President of Florida A & M University
- In office 1950–1968
- Preceded by: H. Manning Efferson
- Succeeded by: Benjamin L. Perry, Jr.

Personal details
- Born: July 11, 1901 Nashville, Tennessee
- Died: September 13, 1982 (aged 81) Nashville, Tennessee
- Alma mater: DePauw, Harvard, Columbia

= George W. Gore =

President of Florida A & M University

George William Gore (July 11, 1901- September 13, 1982) was President of Florida A & M University from 1950 to 1968, FAMU's second longest serving president after John Robert Edward Lee. He oversaw the institution's transition from Florida A&M College (FAMCEE) to Florida A&M University and resisted an encouraged merge with Florida State University. The Gore Education Complex at FAMU, and the nearby street, Gore Avenue, are named for him.
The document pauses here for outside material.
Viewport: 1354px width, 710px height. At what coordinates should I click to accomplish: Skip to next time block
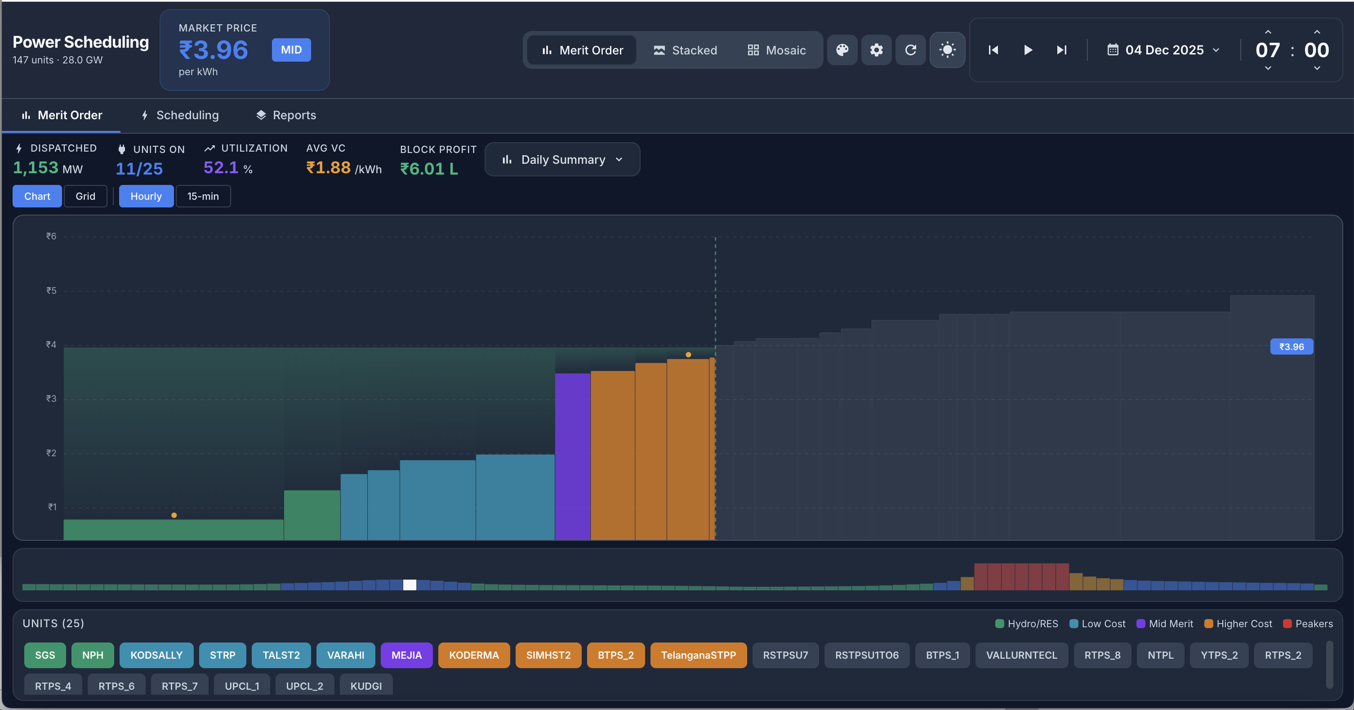pyautogui.click(x=1061, y=50)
Gore received a bachelor's degree in English and journalism from DePauw. He then earned a master's from Harvard and A Ph.D. from Columbia. He joined the faculty of Tennessee A&I as a journalism instructor and later spent 23 years as dean before coming to FAMU. While at Tennessee he conceived of the idea of Alpha Kappa Mu honor society.

==Personal life==
Gore was born in Nashville, Tennessee, in 1901. He was married to Pearl Mayo Winrow. They had one daughter, also named Pearl.